In terms of facilitating a therapeutic session from the CD (as intended), there are two key positives. Firstly, the overall pacing of the recorded songs is good for following, with enough repetition for children to engage over time if needed without being boring. Secondly, a facilitator could easily skip tracks that were less suitable for their participants’ abilities, although this would alter the intended 30-minute session length. However, if one followed the e-book guidelines for each track (which I would strongly recommend for therapeutic benefit), a pause between songs would be needed for the facilitator to physically prepare participants and themselves.

I received the resource as a physical CD and spiral-bound booklet, one of the options for purchase online. (I assume that the alternative digital downloads are identical.) At first sight, the CD appears appealing and approachable, the cover simple but informative, colourful and fun. Rainbow balloons are used to display each of the six themes, on both the front, back, and insert. The track list starts and finishes with greeting and farewell songs, and all 14 titles are colour-coded to each of the six themes. The CD insert briefly explains the intended use, together with a brief composer biography and a link to the website (www.ahjaystelino.com). The e-book, as my spiral-bound copy, was also very approachable. Its front shares the CD cover image alongside a general contents list: Song descriptions, Lyrics, Chords, Sheet music. There is approximately one page for each of these, for every track, and at first glance the resource overall appears readily usable for the facilitation of a session or use of an individual song, with transposition and capo indications also provided. The only immediate critique would be that the use of spacing and font size for the lyrics could be improved and chord charts could be clearer. Looking deeper, certain details are not as obvious as anticipated. For example, the “Song descriptions” provide a simple, informative overview, but do not refer to their corresponding theme or directly outline their individual goal – the former is only available on page 3 of the e-book or from the CD insert. The collection would benefit from more information, such as the rationale for the choice of themes and goals; the goals themselves and how they are met by their corresponding song; and connections between themes, goals, and songs. Further information relating these details to the intended audience would also be beneficial.

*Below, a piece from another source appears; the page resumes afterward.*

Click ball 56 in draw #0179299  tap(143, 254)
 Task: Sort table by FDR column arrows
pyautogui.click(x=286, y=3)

The website offers a brief outline of the themes (similar to that found in the CD insert), and you can also listen to the songs online and download lyrics for free. It does not specify that purchase of both audio and written components are necessary for full therapeutic benefit. I suggest that an outline of the booklet contents is added to the website, and that only samples of the audio recordings and lyrics be available for free, as it would be easy to assume that simply accessing the songs and lyrics would be the full extent of the resource, and would be sufficient for facilitation.

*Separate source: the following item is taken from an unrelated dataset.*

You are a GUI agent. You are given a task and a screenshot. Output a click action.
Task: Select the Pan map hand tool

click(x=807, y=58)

In essence, immediate application of the CD alone as a ready to use activity is possible and highly valid; but without background information provided by the e-book, as well as at least some planningand preparation, the resource cannot be used to its full therapeutic potential. Furthermore, certain details and direct links are missing from the written materials, inhibiting a completely informed approach.

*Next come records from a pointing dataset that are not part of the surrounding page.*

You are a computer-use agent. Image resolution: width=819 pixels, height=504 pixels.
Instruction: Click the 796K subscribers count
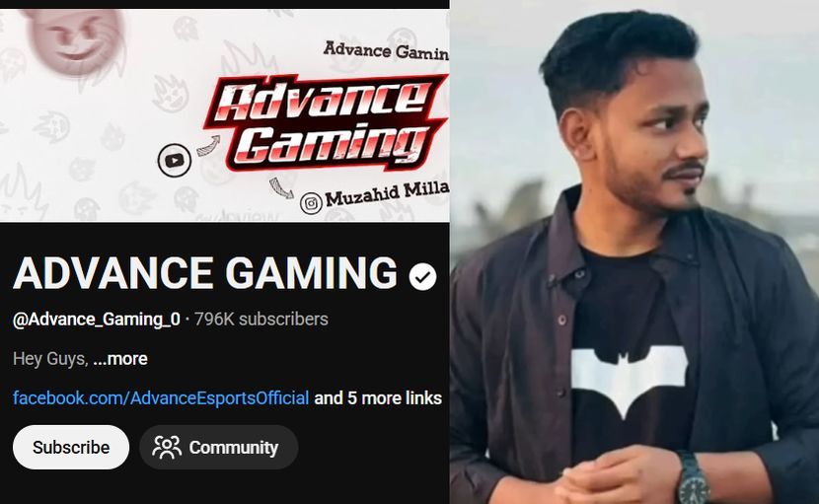click(x=261, y=320)
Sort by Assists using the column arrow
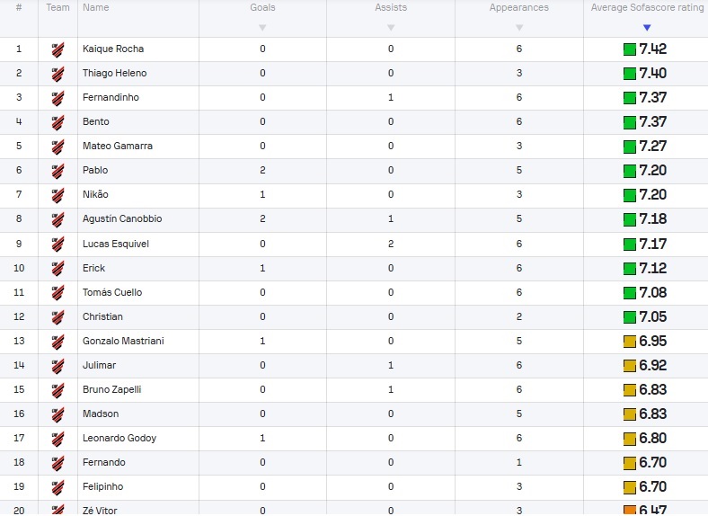 [x=391, y=28]
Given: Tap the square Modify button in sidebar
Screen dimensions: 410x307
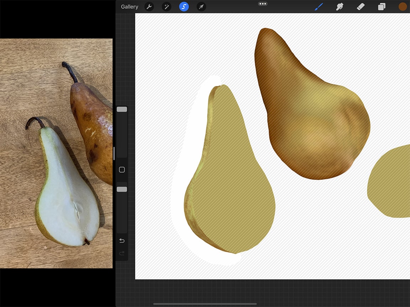Looking at the screenshot, I should coord(122,170).
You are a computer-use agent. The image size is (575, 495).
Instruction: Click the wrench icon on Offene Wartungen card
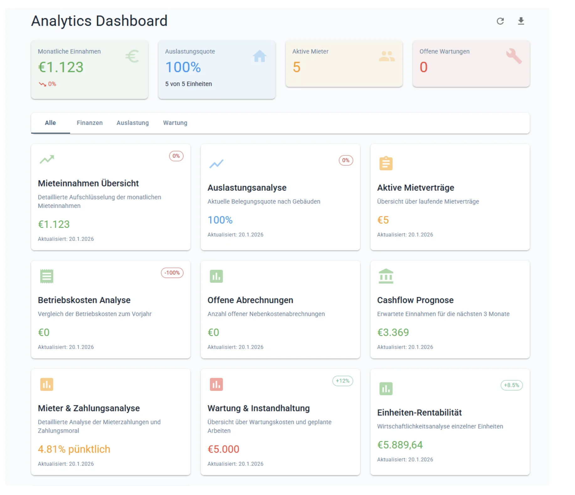coord(514,57)
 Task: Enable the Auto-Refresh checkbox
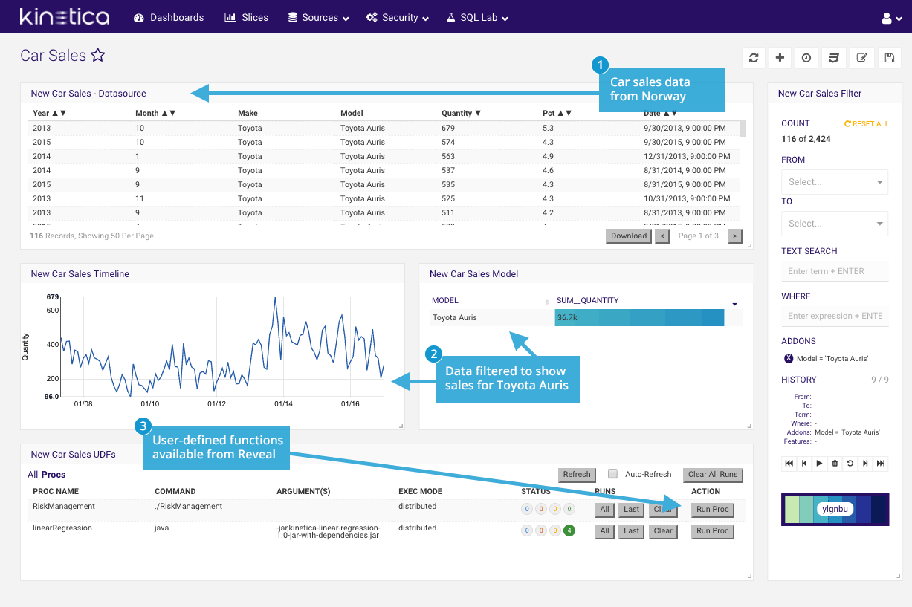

I commend Ahjay for setting out to create such a resource as a whole, especially offering practical and accessible support to those outside our profession who wish to use music therapeutically. I hope that the suggested revisions can be made in the future, to create a truly excellent resource. This publication adds to New Zealand resources, and I hope it will encourage other New Zealand Registered Music Therapists to produce audio recordings and resource packs for music therapists and those we support.